Beau Geste (1966)
3/10
Shirley, you . . .
6 May 2021
It would have been a nice gesture (Get it, Beau Geste?) for the folks at Universal to say, "Hey, let's not make a crappy remake of story that's been done-better-a couple of times!"

Crickets.

I saw Douglas Heyes' version of the P. C. Wren's novel when I was, probably 12, a half-century ago. What was passable entertainment to a sixth-grader on a Saturday afternoon on KHQ in Spokane has not passed the test of time.

Which brings me to the passage of time. As a rule, bodies decompose. I'm watching Beau Geste on Tubi a couple of days ago, and the dead Legionnaires are all propped up in the fort's gunners' slots (to scare off the Apache-er-Arabs), and some of these guys have been dead for a couple of days.

Apparently, decomposition is not allowed in the French Foreign Legion.

Clear eyes, no pecking birds, no flies, and damned if the dead dudes didn't just collapse in a stinky swamp of gassy bacteria.

It's 1906, in Algeria-I think-and the laws of bio-chemistry do not apply.

Neither does talented, coherent, well-acted story-telling.

See how smoothly I segued right into calling this TV-ish, cheapjack mess of pointless cliches what it is, "decomp?"

I love movies. I can't get enough great stories. The way a screenplay is laid down like a ship's keel, and then the hull and the crew and the launching and the christening happen. A great movie floats, ready to do great things as it moves across the screen.

Let me continue with my nautical metaphor before it sinks: Consider John McIntyre laying his ear against the new ship in "Away All Boats!" The old yard worker tells the young naval officer that "You can hear her settling into place. She's singing."

We anthropomorphize inanimate objects to make them more understandable. As social creatures, we relate to things that aren't alive when we make them life-like. A ship is a she. Your car is a he (I had an ancient Ford Fairlane 500 I called "Joe," after Joe Friday in Dragnet).
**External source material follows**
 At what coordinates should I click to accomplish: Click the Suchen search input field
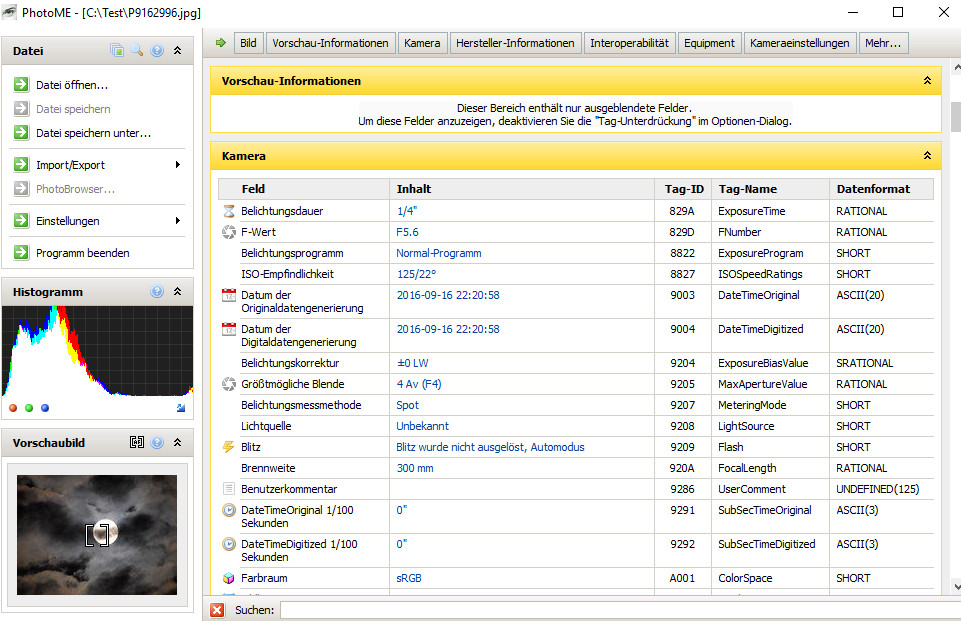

I think of great movies as being flesh and blood and humanity at its best and worst. I gag at superhero flicks because there is no humanity, just so much technology, pixelated rubber fruit.

Ugh.

A good movie has characters, protagonists and antagonists and everything in between that we can care about, that we can understand. There can be lots of special effects, but I want to know the folks the story is about. I like an interesting hero, but I demand a fascinating bad guy.

What are they doing; why are they doing it?

Beau Geste is a stillborn creation. A ship that sinks the moment it's launched. The movie had no reason to be made.

From the moment I saw the dead guys looking like guys who were alive-but told to hold very still-and from the Lucy Van Pelt psychobabble and the histrionic acting and the inexplicable attacks by hordes of grumpy Bedouins, I knew that the 12-year-old in me had grown up. What had been passable weekend entertainment was now so much tedious sausage-making-throw in the agreements, and churn out a blob of so much fatty boombaladdy in a 100-minute casing.

Beau Geste is bland and barely digestible, but it won't decompose. It's 55 years later, and the bodies of all those recognizable character actors are still lined up there, and nary a one of them is being pecked at by ravens.